A Darker Shade of Gray

In a recent post I mentioned extending the charcoal gray in my dining area onto at least one wall in my adjacent great room. And, as you can see, that’s one “honey-do” my honey can cross off his to-do list.

The toughest part of this chore was disconnecting all those television, sound-system, and internet-streaming cables, then reconnecting them after all was dried. Masking off the woodwork–what with two doors and ceiling beams on this wall, as well as baseboard–was a close second.

Actually, I’m guessing on that because my honey did it all.

I just swept up and took the pictures afterward. {See me waving at you in the TV screen reflection?) Whew! What a job! But now that it’s all done and the wires are tucked back into the wall or behind the cabinet, doesn’t it look great?

That charcoal gray–Valspar Empire–does wonders for the honey pine, don’t you agree?

BBC

It’s one idea I got from this room, restyled during season 2 of The Great Interior Design Challenge. In fact, the judges said darker, warm grays are great for giving cohesion to rooms with lots of wood tones and colorful books.

When I watched that, I’d already accented my kitchen/dining area with it and noticed how it unified the wood tones. But it was the comment on the show and this room redone by contestant Charlotte Pearson that encouraged me to continue it into the great room.

BBC

I was also struck by a trick played by contestant Luke Wells, also in season 2 of the GIDC. He painted the wall behind this TV black so the TV would seem less prominent. What a neat trick, huh?

Granted, I was more interested in connecting the great room visually with the dining room. I don’t typically worry about the television sticking out–especially considering how much LESS obtrusive flat screens are than their predecessors.

But I liked the idea of the TV fading back a bit anyway, even though I wasn’t interested in going full-on black. With the darker gray, the black cabinet with its natural wood top seems to stand out more while the TV recedes, all of which is okay with me.

I also considered extending the darker gray onto this wall,

from the inner bulkhead to the ends,

and onto this smidgen of bulkhead visible on the great room side of the kitchen peninsula.

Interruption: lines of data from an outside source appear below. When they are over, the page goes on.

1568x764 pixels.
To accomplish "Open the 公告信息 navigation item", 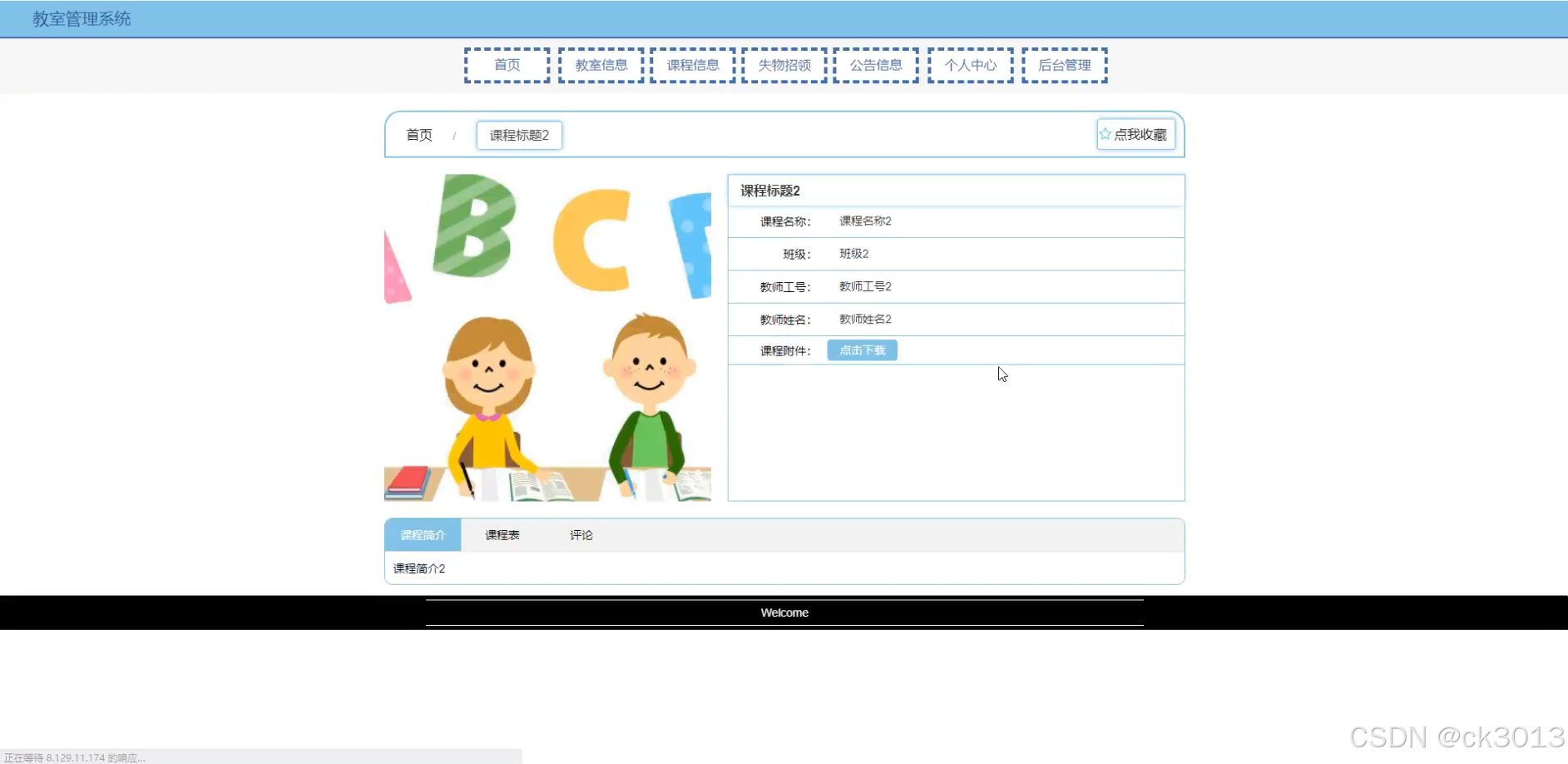I will [875, 65].
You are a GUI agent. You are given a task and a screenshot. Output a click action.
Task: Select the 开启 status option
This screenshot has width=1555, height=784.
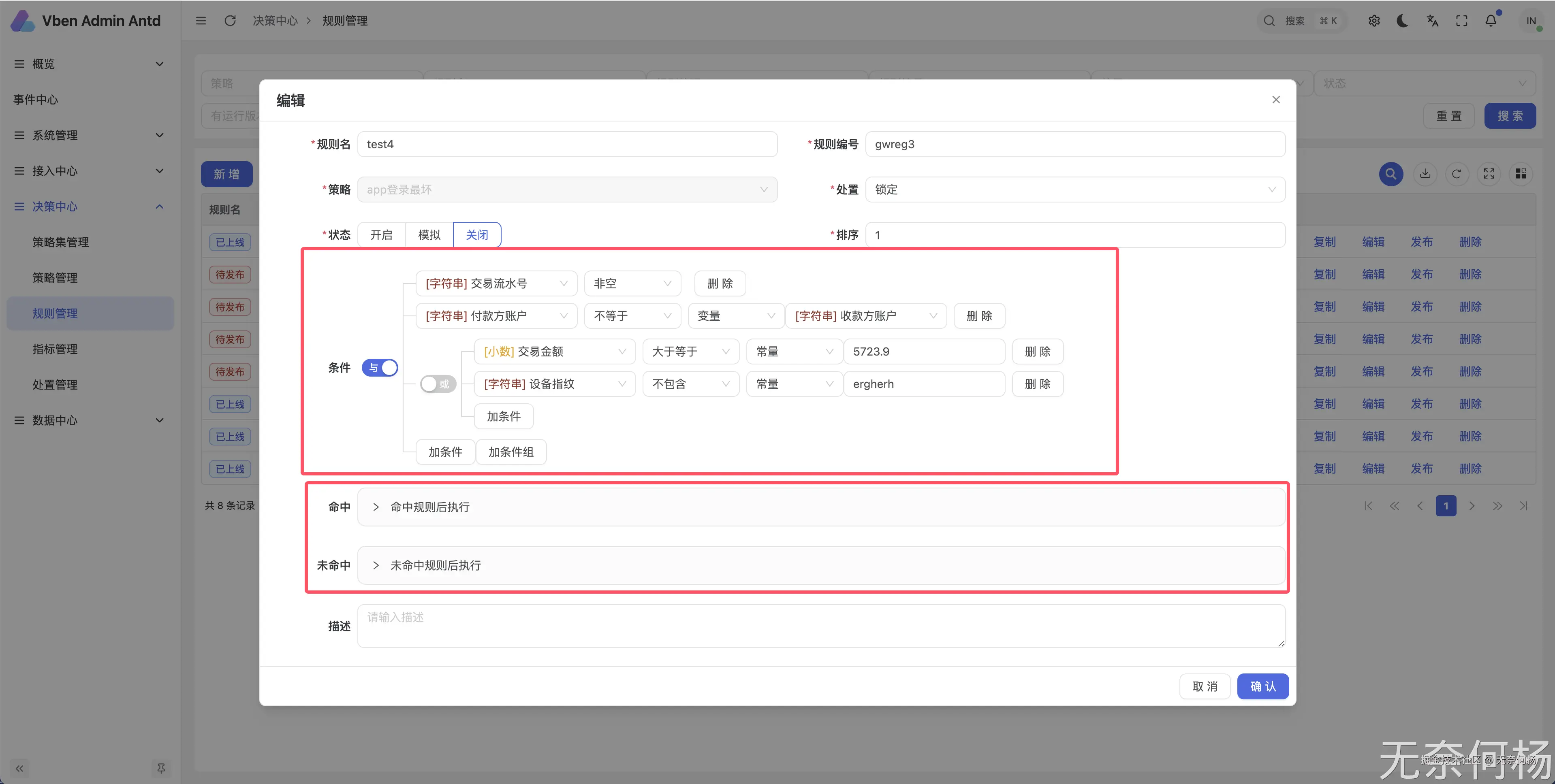tap(381, 235)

But I wanted to get that TV wall done first and think it through, and I’m glad I did because we decided to stop there. Inside corners are notoriously tough to paint with a sharp line, and we were concerned it would start to look a bit patchy.

Cohesion is what we were after, and I think we achieved it.

But there’s one more thing…

Here’s a view of the rest of the great room, from the dining area. In discussing the color changes with my cleaning lady, she suggested I paint the light gray display shelves in the corner charcoal gray as well.

At first, I blew her off completely. I had, after all, chosen light gray shelves so they’d blend into the light gray wall.

And in thinking it through from a practical standpoint, I change out the items on these shelves frequently and can see paint getting scratched up and becoming a maintenance problem.

That said…

I loved how these silver-edged shelves popped against light gray walls in a room done by Lucy Tiffney, in the GIDC season 3, as well as…

…the charcoal gray supports in shelves in another room of Lucy’s. Surely painting just the edges of my shelves dark gray wouldn’t create maintenance issues but just might add some extra impact, right?

I know it’s a little tough to tell, given the lousy lighting in my great room, especially during winter in Indiana when the days are grayer than my interiors. It’s a busy corner already. Would the addition of the dark gray make it worse or give it some sharpness and definition? I’m leaning toward the latter. Please weigh in!

Because I want to be sure before I make the change.

I researched some sort of dark gray tape, but couldn’t find anything I thought would work. Then I figured I could glue on a twill or bias tape. But that seemed like a lot of work compared to rollering on some paint, which I already have plenty of, though painting will require a bit of pre-sanding.

Chris, of course, is always for leaving well enough alone, particularly when he’s the one drafted to do the job. But this is something I plan to take on myself, IF I can make up my mind.

NONE of the options is completely reversible. So I’d really appreciate your comments on how you think it would LOOK. It’s up to me to decide how best to achieve it, but I’m open to suggestions there, too.